Wednesday, September 14, 2011

India’s Growth — An Opportunity Missed?

India’s industrial growth plunged to a 21-month low of 3.3 per cent in July; the 3.3 per cent year-on-year increase in the official Index of Industrial Production (IIP) — the lowest since the 2.3 per cent of October 2009 — has primarily been dragged down by capital goods. The output of capital goods nosedived into negative territory by 15.2 per cent in July as compared to a growth of 40.3 per cent in the same month last year. This manufacturing sub-segment has, in fact, been showing huge volatility, having grown by 38.2 per cent in June. However, even intermediate goods — a proxy for investment activity in the economy — registered a negative growth rate of minus 1.1 per cent in July as against a growth of 8.5 per cent in July, 2010.

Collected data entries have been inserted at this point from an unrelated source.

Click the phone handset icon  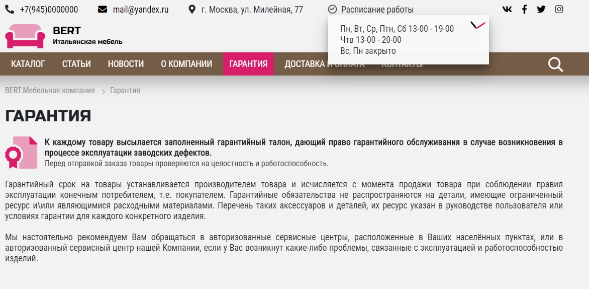(x=10, y=9)
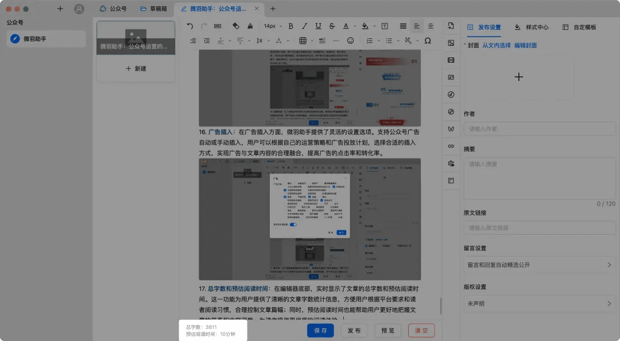This screenshot has width=620, height=341.
Task: Insert a video from the side toolbar
Action: [451, 60]
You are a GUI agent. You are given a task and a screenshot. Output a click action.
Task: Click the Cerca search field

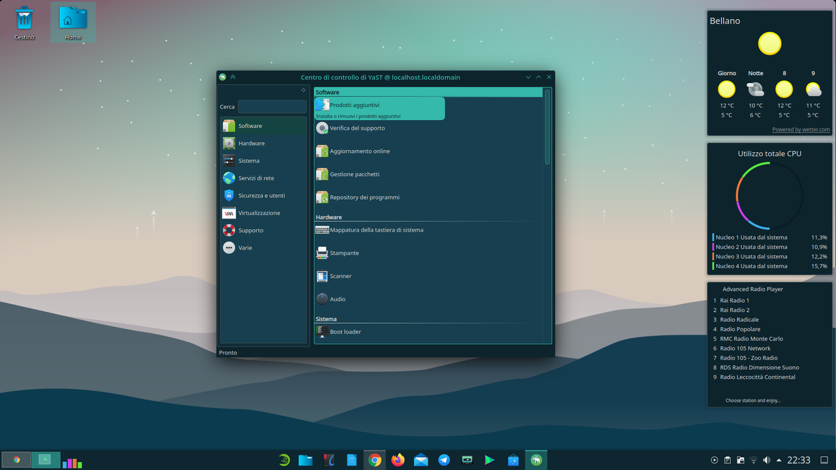coord(272,106)
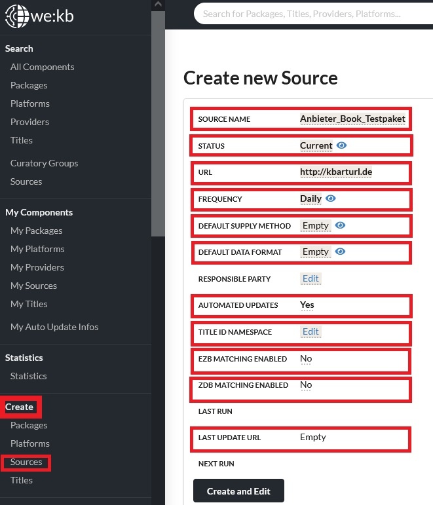Viewport: 433px width, 505px height.
Task: Click eye icon next to Status Current
Action: point(342,145)
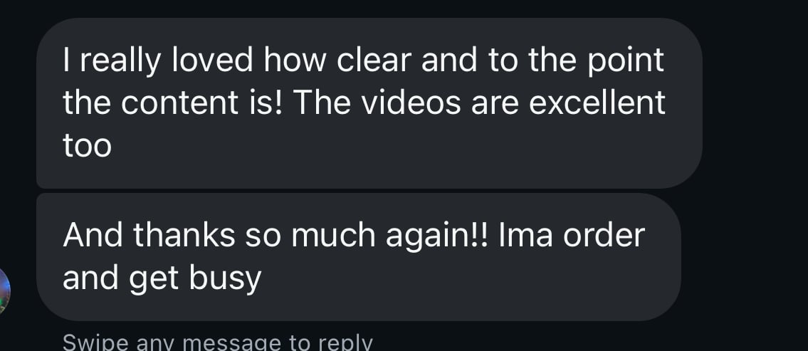This screenshot has height=351, width=808.
Task: Click the word 'loved' in first bubble
Action: (212, 60)
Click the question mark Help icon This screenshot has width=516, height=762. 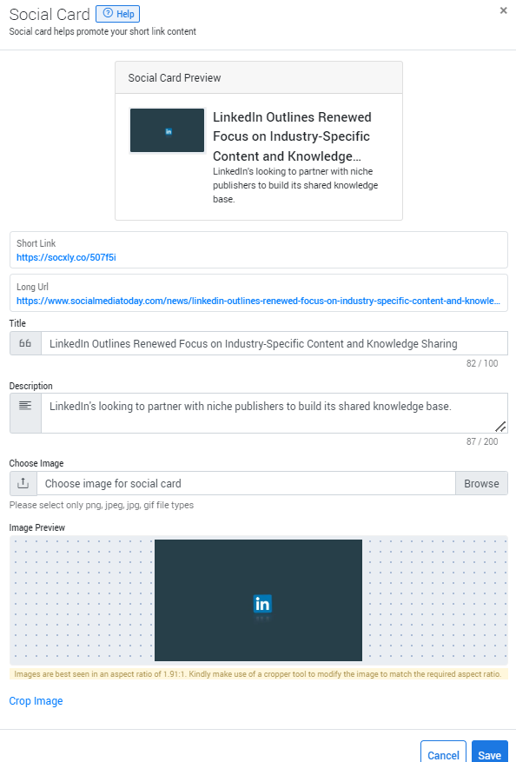(x=108, y=14)
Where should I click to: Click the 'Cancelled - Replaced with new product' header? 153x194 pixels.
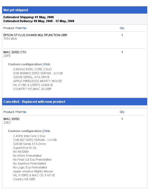(x=75, y=102)
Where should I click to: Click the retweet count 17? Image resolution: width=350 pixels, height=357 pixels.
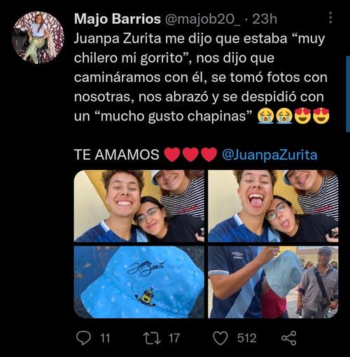click(174, 338)
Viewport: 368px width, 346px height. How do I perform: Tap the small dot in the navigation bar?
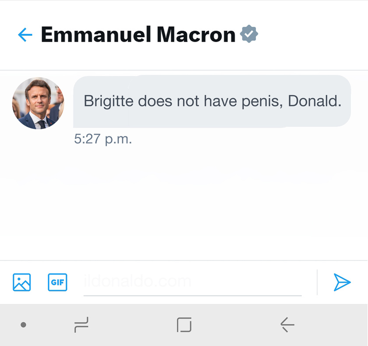coord(24,325)
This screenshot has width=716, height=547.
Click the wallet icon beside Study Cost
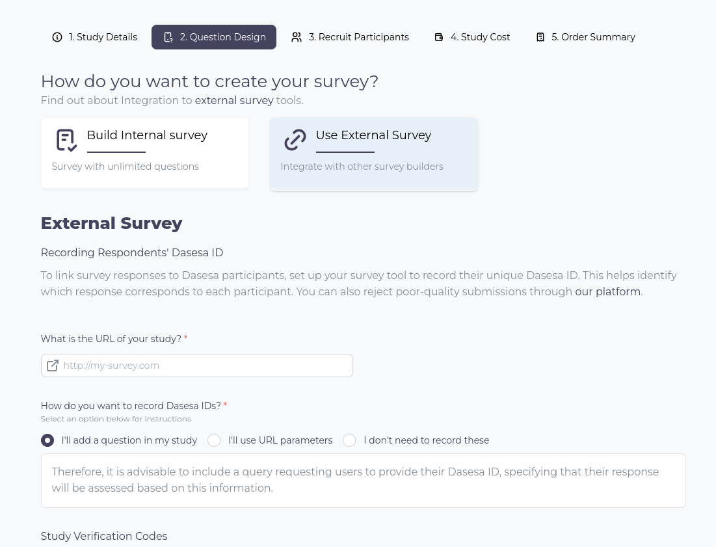tap(439, 37)

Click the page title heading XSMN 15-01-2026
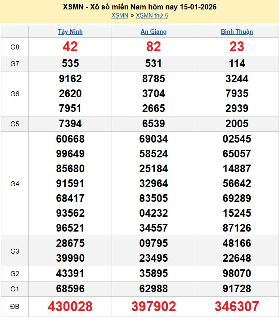click(140, 7)
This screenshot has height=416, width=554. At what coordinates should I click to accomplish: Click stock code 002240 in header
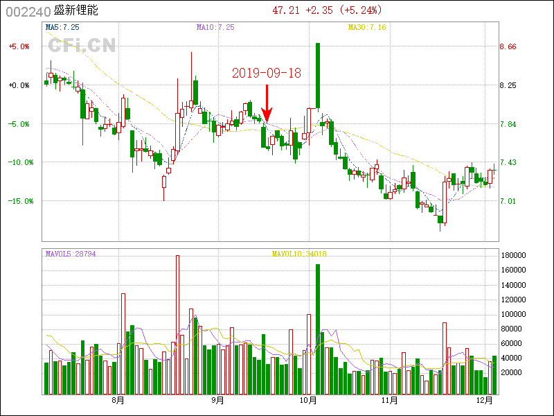coord(28,11)
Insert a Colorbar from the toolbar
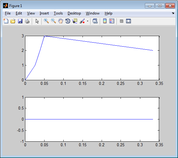 [105, 21]
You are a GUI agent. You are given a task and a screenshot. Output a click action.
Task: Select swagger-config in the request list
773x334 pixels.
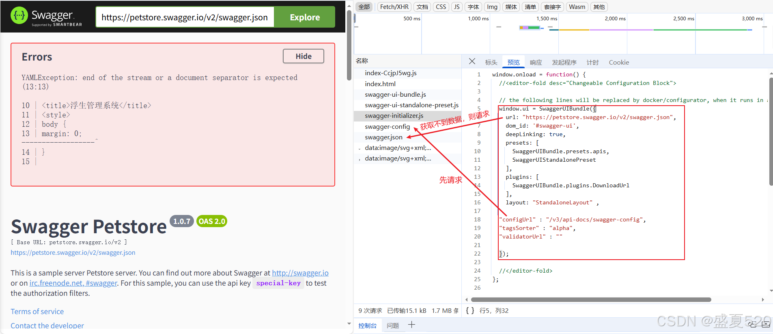pyautogui.click(x=387, y=126)
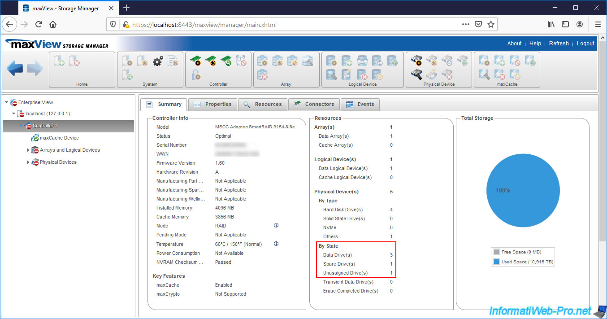Click the Logout link
This screenshot has width=607, height=319.
tap(585, 44)
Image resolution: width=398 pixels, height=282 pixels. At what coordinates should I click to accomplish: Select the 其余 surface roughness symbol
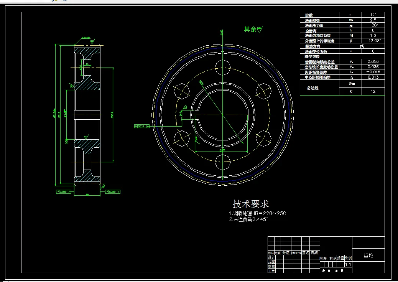(253, 30)
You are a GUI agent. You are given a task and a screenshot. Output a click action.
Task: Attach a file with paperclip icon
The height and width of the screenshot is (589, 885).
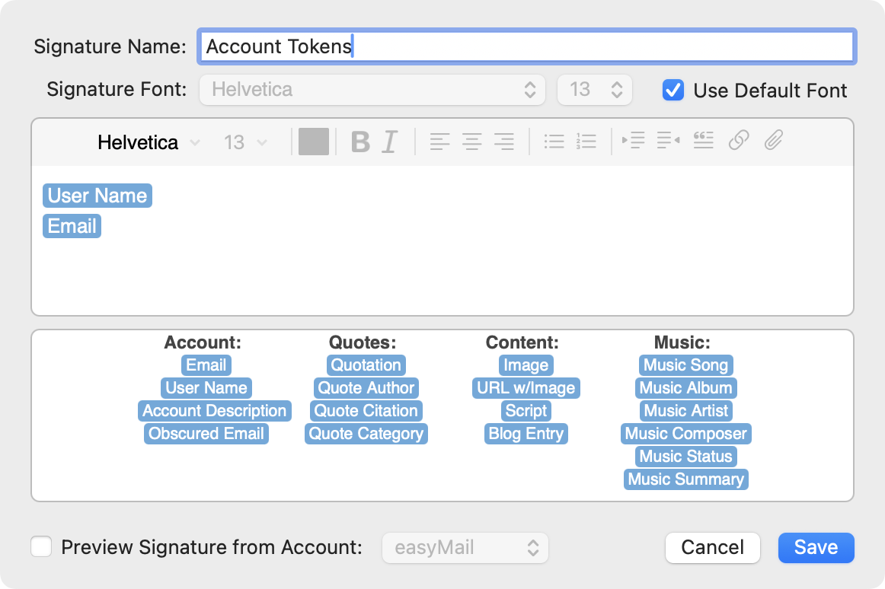click(774, 141)
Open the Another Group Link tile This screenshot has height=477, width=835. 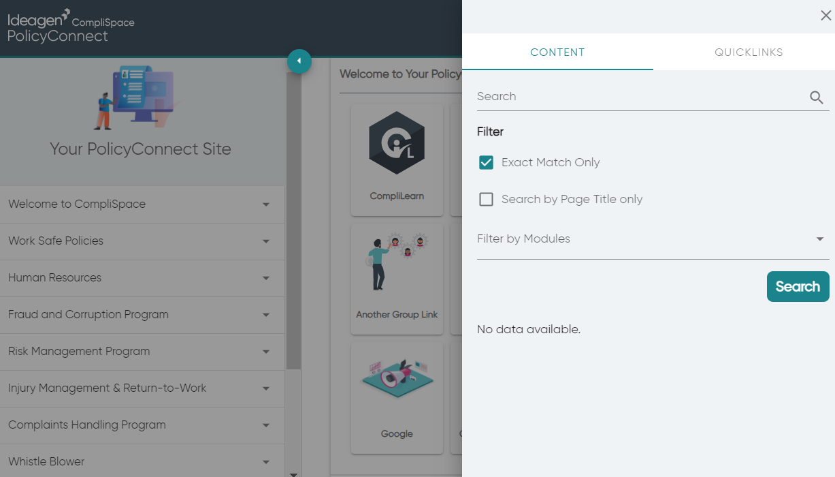tap(397, 279)
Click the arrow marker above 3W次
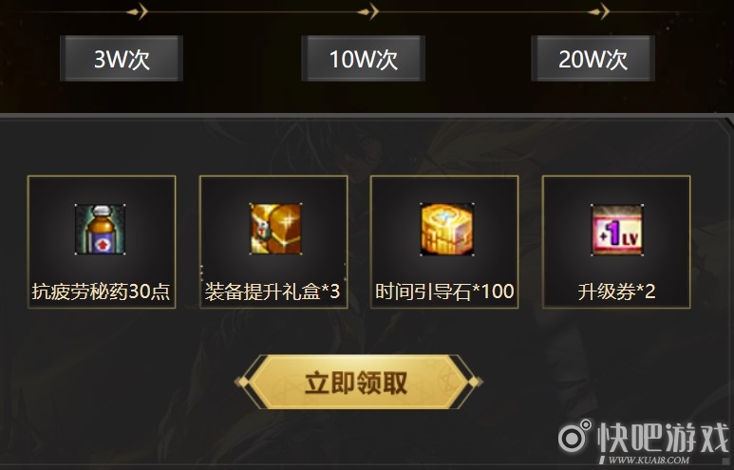The height and width of the screenshot is (470, 734). pos(138,11)
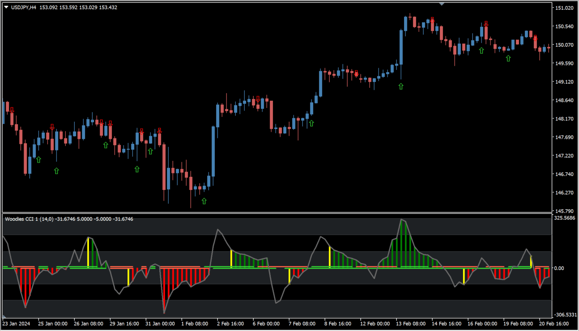Click the 145.790 price scale label

[564, 211]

Among the major IIP segments, Manufacturing, which accounts for more than 75 per cent of the index, rose by a paltry 2.3 per cent in July. Within manufacturing (besides capital goods and intermediate goods), the basic goods sub-segment grew by 10.1 per cent (against 4.4 per cent in July 2010), with consumer durables (8.6 per cent versus 14.8 per cent) and non-durables (4.1 per cent versus minus 0.9 per cent) also doing relatively well. The cumulative industrial growth during the first four months of this fiscal worked out to just 5.8 per cent (compared with 9.7 per cent for April-July 2010-11), with growth rates at 6 per cent (10.5 per cent) for manufacturing, 1.1 per cent (8.2 per cent) for mining, and 9.4 per cent (5 per cent) for electricity. For the April-July period, capital goods production grew by 7.6 per cent (against 23.1 per cent in the four months of 2010-11), with the corresponding growth rates at 4.2 per cent (18.4 per cent) for consumer durables, 4.9 per cent (3.8 per cent) for non-durables, 7.9 per cent (5.2 per cent) for basic goods and 0.8 per cent (10.1 per cent) for intermediate goods. Prime Minister's Economic Advisory Council (PMEAC) Chairman viewed that the industrial growth target for the current fiscal — projected at 7.1 per cent — will have to be revisited.

Such growth numbers are not unanticipated given the central banks 11 rate hikes since March 2010 in a yet to succeed effort at cooling inflationary pressures. The problem is that India’s growth reversal comes at a time when the global economic gloom unleashed by the sovereign debt crises in the European nations as well as policy deadlock in the US has taken on enormous proportions threatening another fallback of some developed economies into recessionary territory. Economic recovery appears to have come close to a halt in the major industrialised economies, with falling household and business confidence affecting both world trade and employment, while the risk of hitting patches of negative growth going forward has gone up, according to the OECD. The palpable negative fallout of the fresh global downturn is bound to be a fall in export revenues; as markets accounting for close to a third of India’s exports (the European Union and US together) are stagnating or falling back into recession. Demand from developing Asia (excluding China) and the OPEC countries which together account for another 40 per cent of India's exports are highly unlikely to remain unaffected by the downturn either. The fact that governments have fewer options to boost growth are driving both business and consumer confidence downward; this is also true for India as falling growth and taxes now leaves the government with much lesser room for expenditure to boost the economy and spearhead much needed infrastructure investment. The uncertainty in the business environment created by the repeated rate increases through the year has also affected hiring intentions of businesses. One cannot but feel that India has missed an opportunity to address several issues pertaining to infrastructural bottlenecks and inclusive growth, during the post-crisis revival years — such steps would have lent more credibility to the inflation fighting exercise as well as to India’s growth story.

1 comment:

preeti said...

This happens because of the Indian Rupee down in compare of dollar in world market. But Now Indian Govt. taking some major steps to control this downfall.